Khalil Hamra / AP

UN human rights body backs call for accountability in Gaza war

Resolution by UN Human Rights Council has no binding effect, but adds pressure for war crimes prosecutions

The United Nation's top human rights body on Friday backed calls for accountability in last year's conflict in Gaza, in which more than 2,200 Palestinians and 73 Israelis were killed, and Gaza’s infrastructure was decimated.

The decision by the Geneva-based U.N. Human Rights Council has no binding effect, but adds to pressure for war crimes prosecutions before the International Criminal Court.

Israel condemned the move, saying it was one-sided and ignored the fact that Israel is conducting its own investigations into possible wrongdoing.

Forty-one of the council's 47 members voted in favor of the resolution, which cited a recent U.N. report concluding that both Israel and Palestinian armed groups may have committed grave crimes during the 50-day conflict. 

Five countries abstained while the United States voted against the text, saying it was biased against Israel. European countries backed the resolution, but said they were disappointed it didn't explicitly mention rockets fired by Palestinian group Hamas — which controls Gaza — toward civilian areas in Israel.

More than 2,200 Palestinians, the majority civilians, were killed during the fighting, according to U.N. and Palestinian officials, while 73 people, including six civilians, died on the Israeli side.

The resolution stressed that all those responsible for human rights violations must be held to account and effective remedies should be given to all victims, including reparations.

Israel has strongly resisted allegations its troops violated international law, claims that could have serious implications after Palestinians joined the International Criminal Court, where they are pursuing war crimes charges against Israel.

Eviatar Manor, Israel's ambassador at the U.N. in Geneva, accused the council of losing sight of its purpose and called the resolution "an anti-Israeli manifesto." He said Israeli investigations should be allowed to run their course.

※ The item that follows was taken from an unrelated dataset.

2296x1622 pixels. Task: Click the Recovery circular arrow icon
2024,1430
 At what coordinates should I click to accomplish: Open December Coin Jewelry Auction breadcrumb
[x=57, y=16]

An Israeli probe concluded in June that the Israeli military’s actions in Gaza during the conflict were both “lawful” and “legitimate” — a finding that human rights activists and Palestinians denounced.

Karim Lahidji, President of the Paris-based International Federation for Human Rights, said in a statement: "By supporting this milestone resolution, the EU sends a message that ... impunity will not prevail."

Palestinian envoy Ibrahim Khraishi also welcomed the resolution.